There was a huge turn-out of the great and the good this morning, at the funeral service of Dave Kavanagh – the man who created the Celtic Woman concept.
There was a huge turnout of the Irish music industry for the funeral of Dave Kavanagh, which took place at Haddington Road church in Dublin this morning.
Dave Kavanagh was the Chairman of Liffey Records and Celtic Collections – the culmination of a long career in the business, which began with a stint as Ents Officer in UCD Students Union, in the mid-1970s. Along the way, he was an agent for bands like U2, The Boomtown Rats and Thin Lizzy; a concert promoter and festival organiser, notably of the Castlebar Festival in the early 1980s; a band manager, with Clannad numbering among his charges, when they had their major breakthrough, with ‘Harry’s Game’ quietly taking the UK charts by storm; and, later, impresario, with the creation of the Celtic Heartbeat label (with Paul McGuinness) and the Celtic Woman phenomenon – which delivered his biggest success of all.
The funeral was what might be described as a powerful send-off, which ended with a boisterous chorus of cheers and the occasional whoop, as the coffin was carried down the aisle. It was a fitting goodbye to a man who – in the parlance suited to an occasion like this – knew how to enjoy himself.
There was music aplenty too, with songs being performed by The High Kings, who are part of Liffey Music's current roster, and by Edge and Bono. Overall, there was a feeling outside the church afterwards that a fine tribute had been paid to a life lived to the full – and a pervasive awareness that he will be badly missed, by family, friends and business associates alike.
Dave was mourned by his wife Rhona, his son Luke and daughter Phoebe. Also present at the funeral were members of The High Kings, Moya Brennan, Pól Brennan, Leon Brennan, James Morris, Moya Doherty, Edge, Bono and Ali Hewson, Guggi, Simon Carmody, Reggie Manuel, Jim Sheridan, Hot Press editor Niall Stokes, Kathy McGuinness, Susan Hunter, Michael Colgan, Andrew Leonard, Johnny Lappin and his partner Colette, Dave Fanning, Ian Wilson, Chris O’Brien, Ken Sweeney, Dermot McEvoy, Brian Whitehead, Aidan Cosgrave, restauranteurs Dylan McGrath, Ronan Ryan and Robbie Fox, Sam Smyth, Paddy McPoland, Robbie McGrath, Victor Finn of IMRO, Willie Kavanagh, Johnny Ronan, May Frisbee, Sarah Owens, Pat Creed, Mark Crossingham, Paul Smith, solicitor Kieran Kelly, Liza Geddes, Peter Brady, Glenda Gilsen, Mal Stevenson, Robert Matthews, Janine Nallen, John Dunford, Cliona Buckley, Charlie McNally, Tony Strickland, Anthony 'AK' Kennedy, Pat Byrne, Ned O'Hanlon – and far too many more to list here in full.
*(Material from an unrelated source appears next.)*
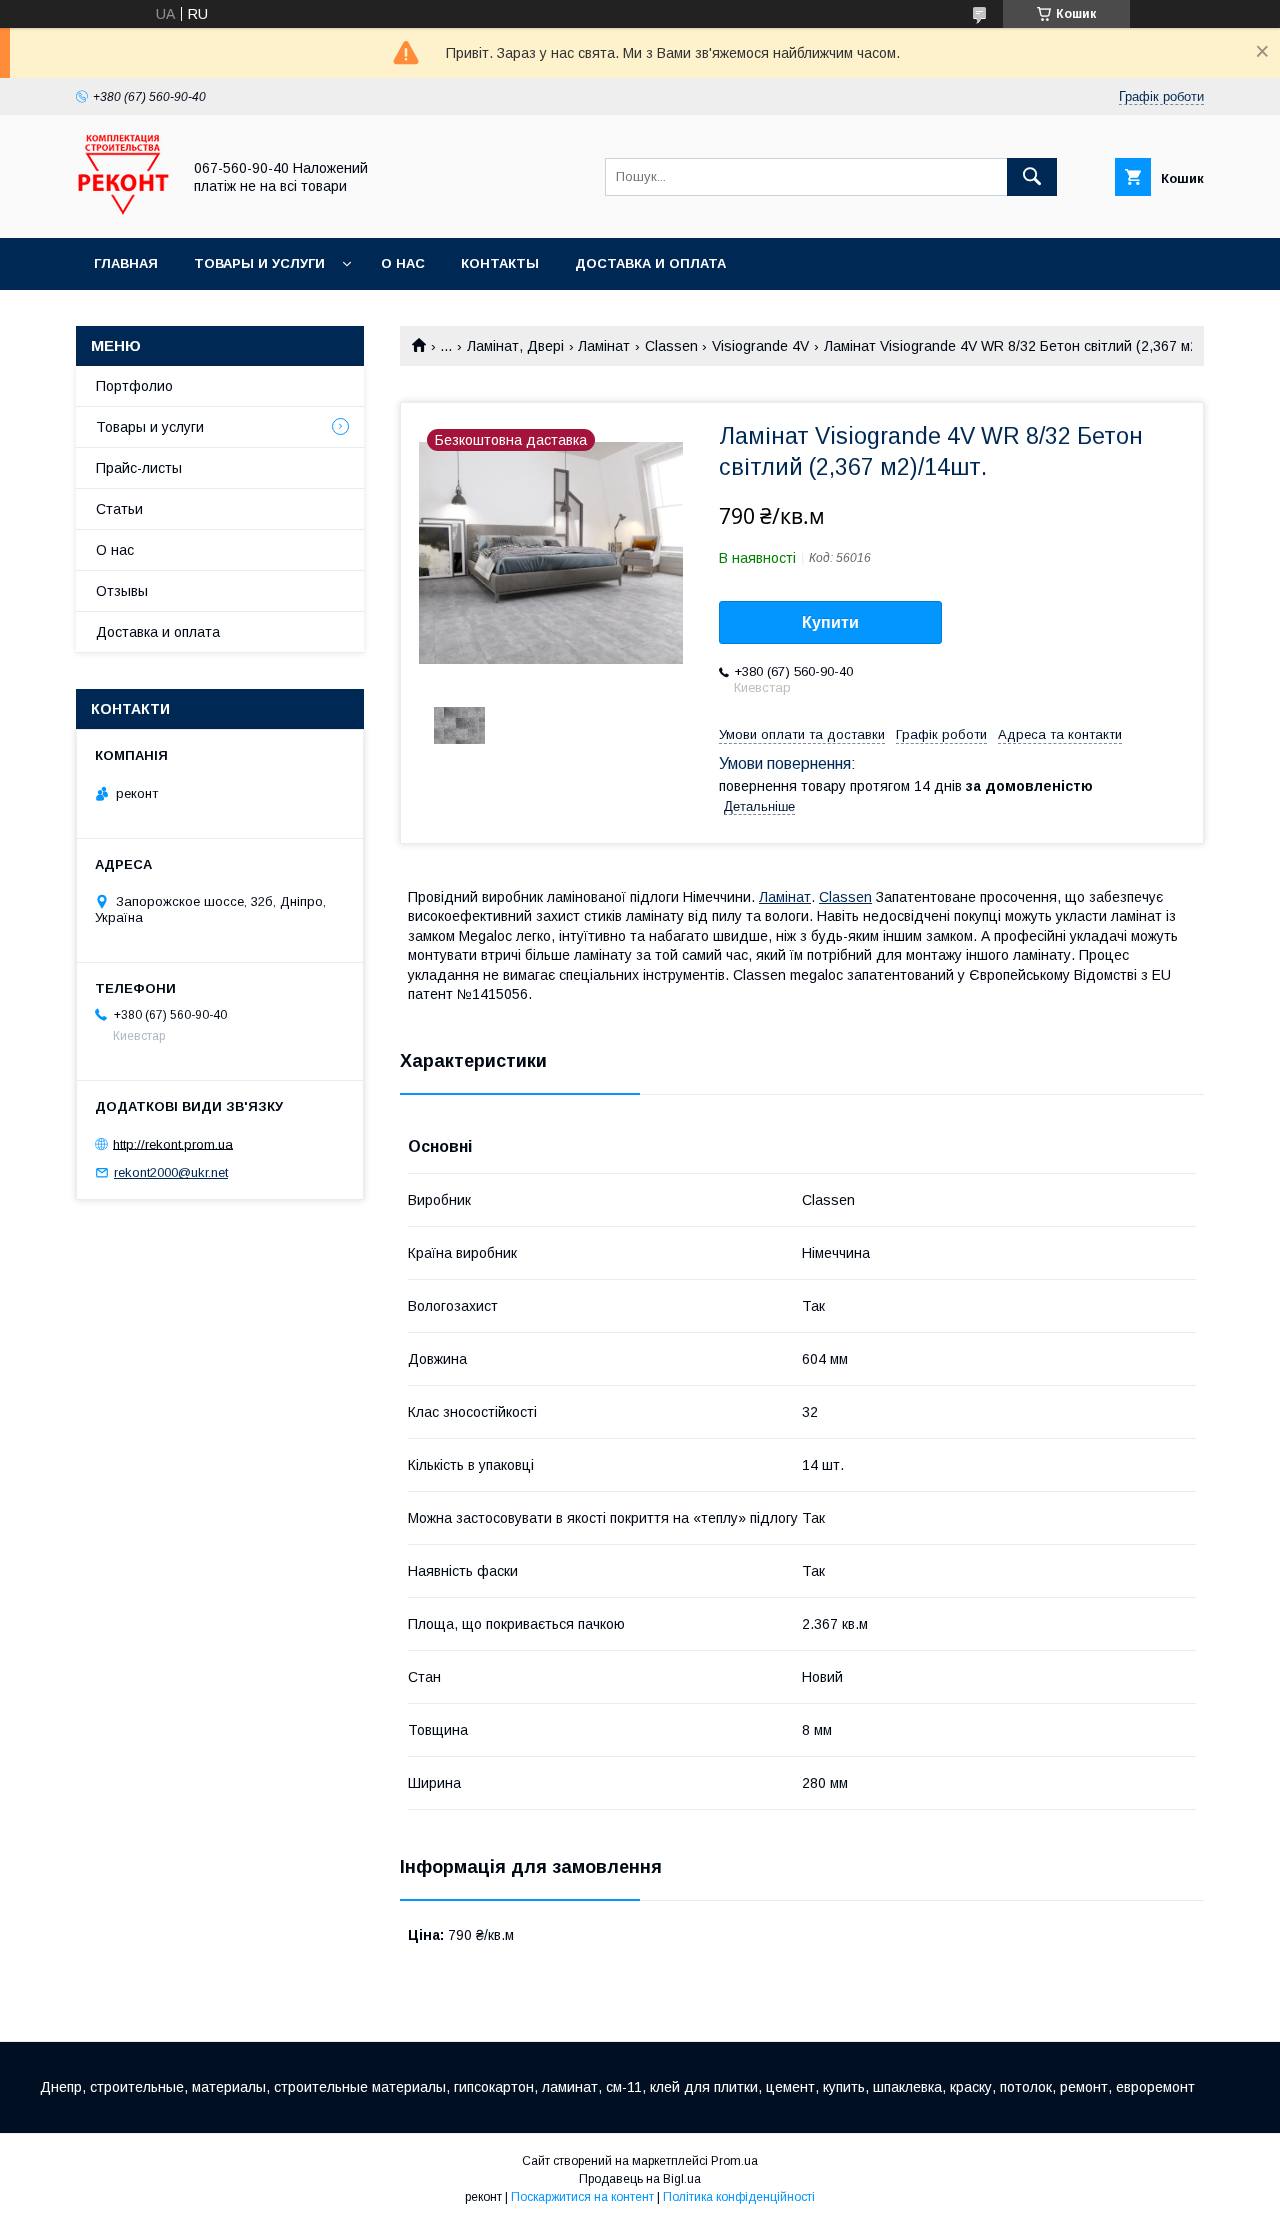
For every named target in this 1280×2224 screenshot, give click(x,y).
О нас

“I first encountered Dave when he booked Eyeless, the band formed by myself and my brother Dermot, to play at a lunchtime gig in Belfield, when he was the UCD Students Union Ents Officer,” Hot Press editor Niall Stokes recalls. "He successfully packed the place out – which was very impressive indeed at the time. He made the shift to being a full time music professional seamlessly and worked with some of the most important emerging acts of the era.
"Dave had a great sense of humour. His tongue was firmly in his cheek when he told Hot Press recently about the time he fell asleep at the wheel, driving U2 back from a gig somewhere down the country. They almost crashed at high speed, but he was prodded awake by a member of the band – who, in Dave's telling of the story, thereby changed the course of rock ’n’ roll history.
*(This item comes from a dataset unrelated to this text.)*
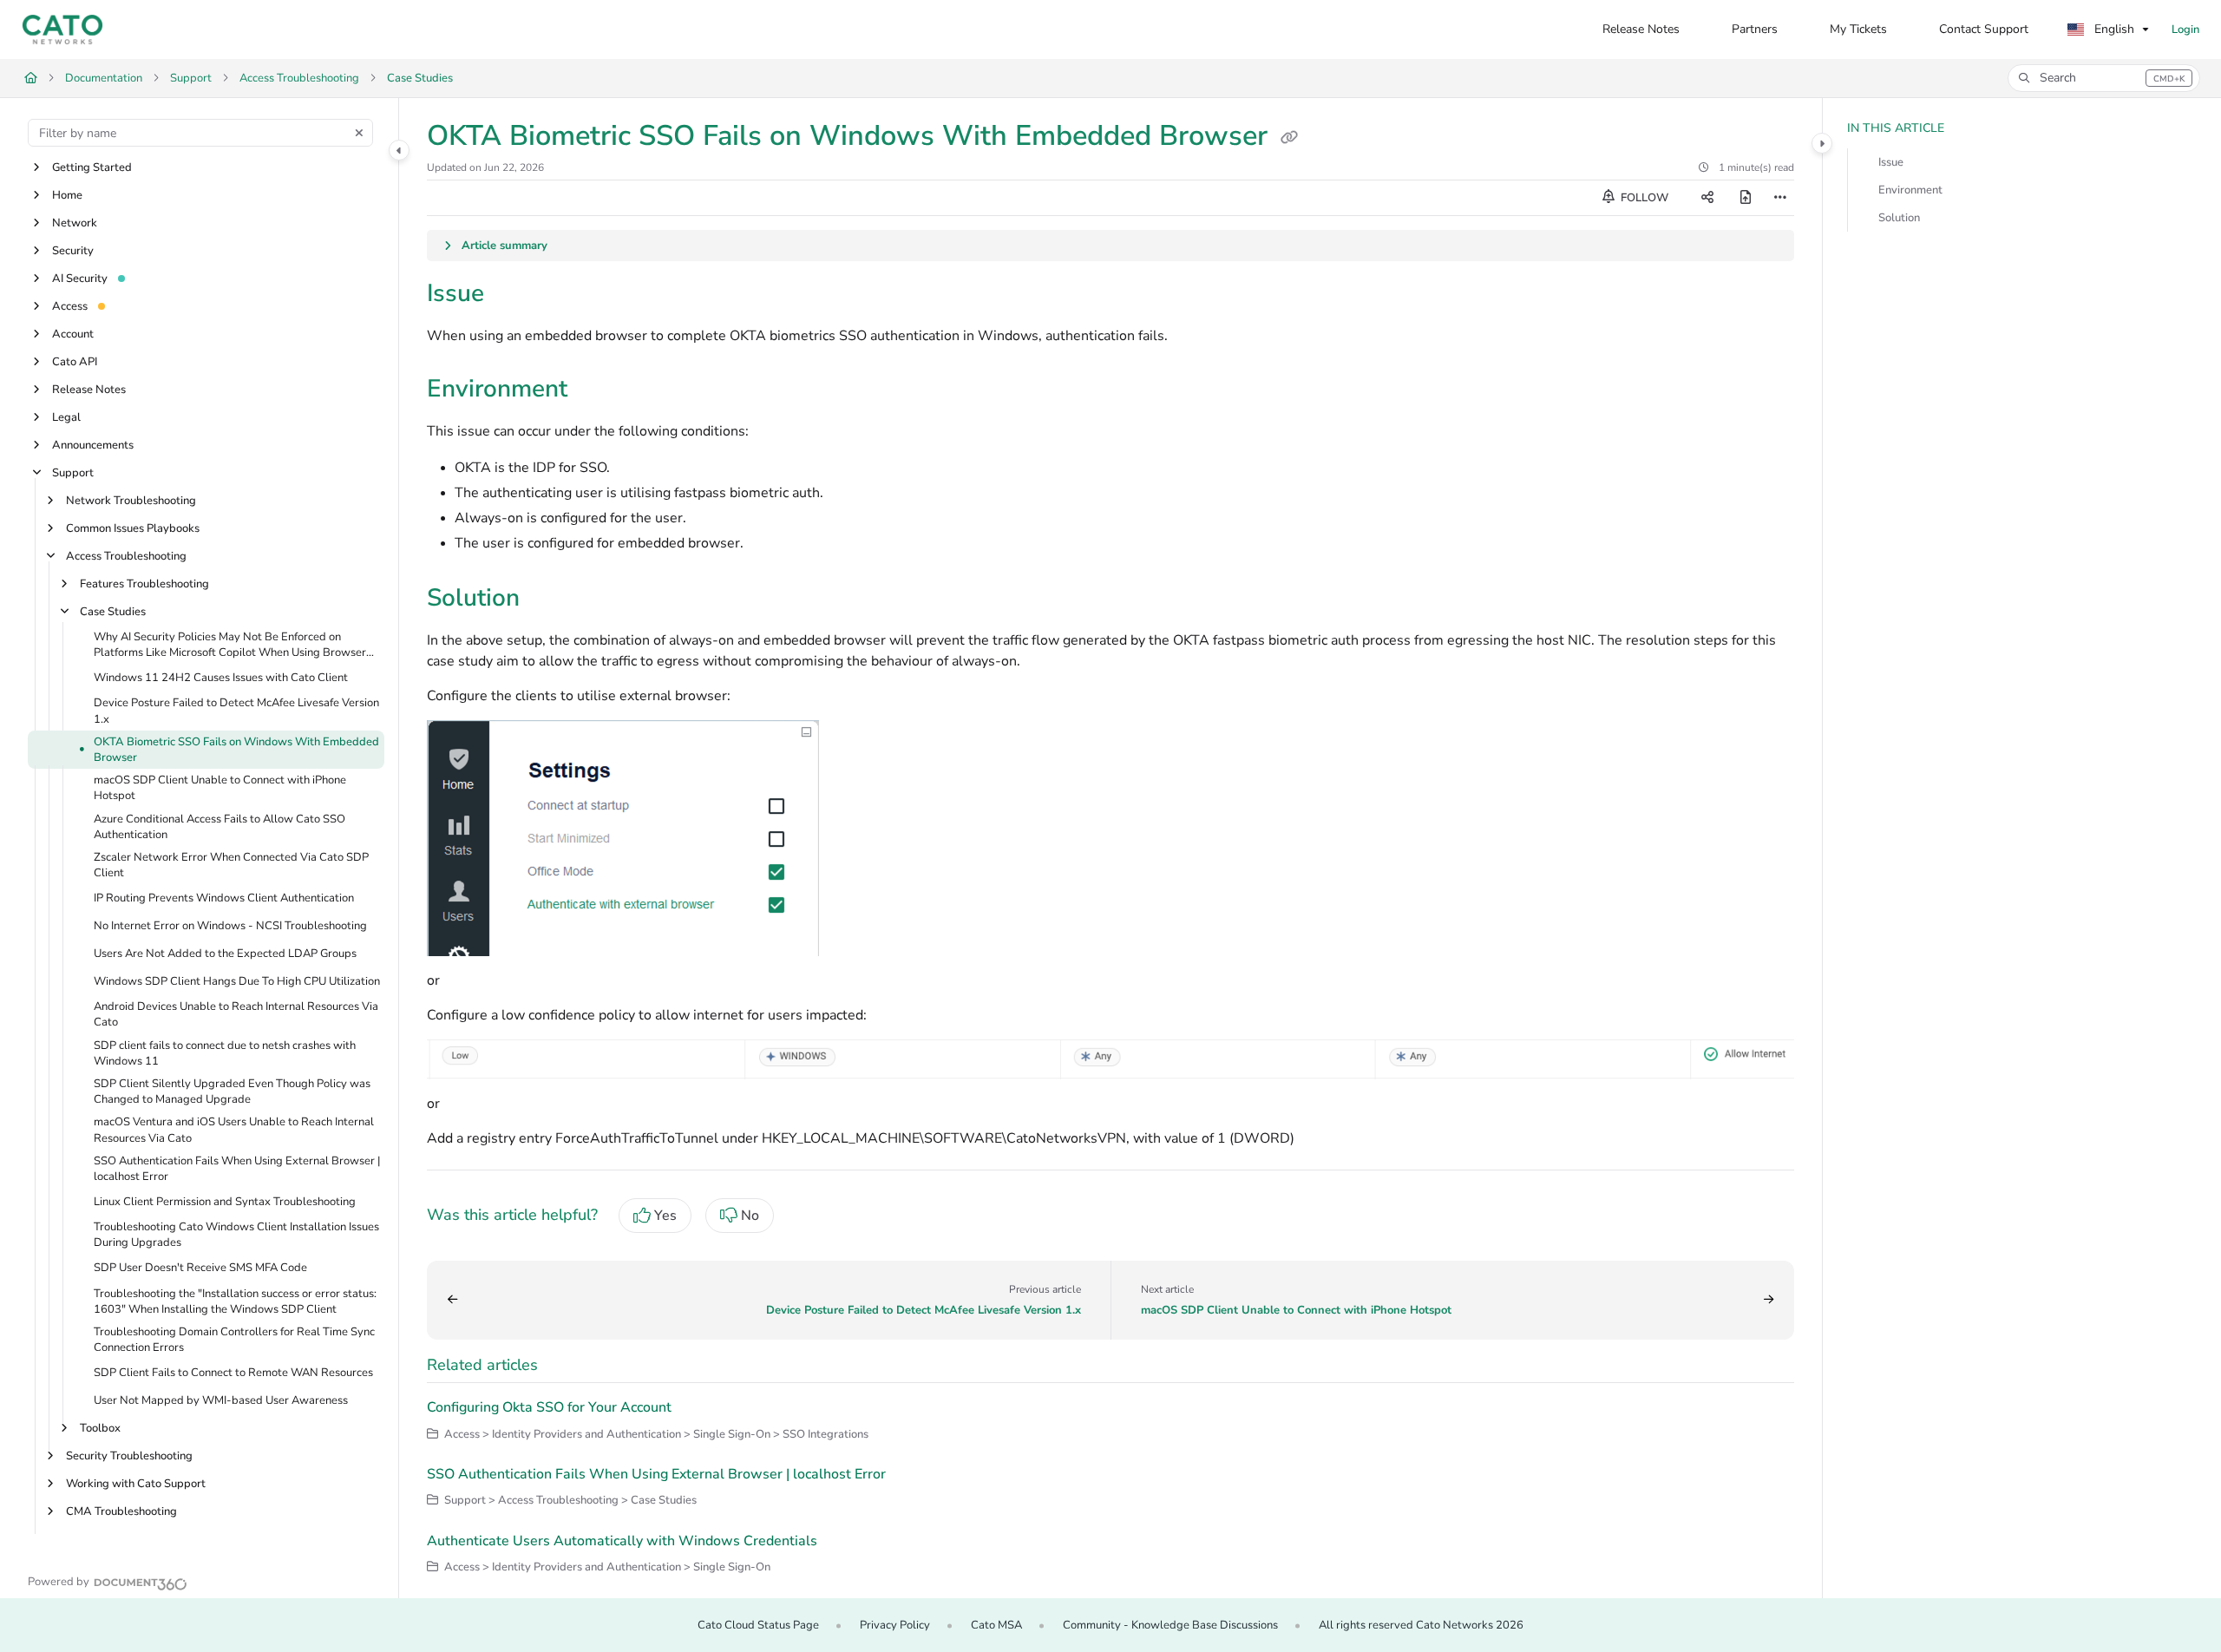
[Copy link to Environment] (595, 390)
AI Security (80, 278)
"Dave was a great ideas man. He ran the Occasion At The Castle festival in Castlebar– and pulled a fantastic bill together for it. He managed at a very high level with Clannad, before being in at the start of the Celtic Heartbeat label. Throughout his career, he moved from one success to something even bigger. His most lasting achievement was undoubtedly with the Celtic Woman show, which he created and put together. Most people in Ireland had no real idea just how successful that was – and is. Dave was the driving force behind the whole thing.
“At the church today, you could see just how much he was loved by so many people. It isn’t often that there is a spontaneous round of applause that turns into something much bigger at a funeral, but that is what happened today. It is a very sad moment, but a fine tribute was paid to him by the industry, his friends and his family. In times like this, that is all anyone can hope to do."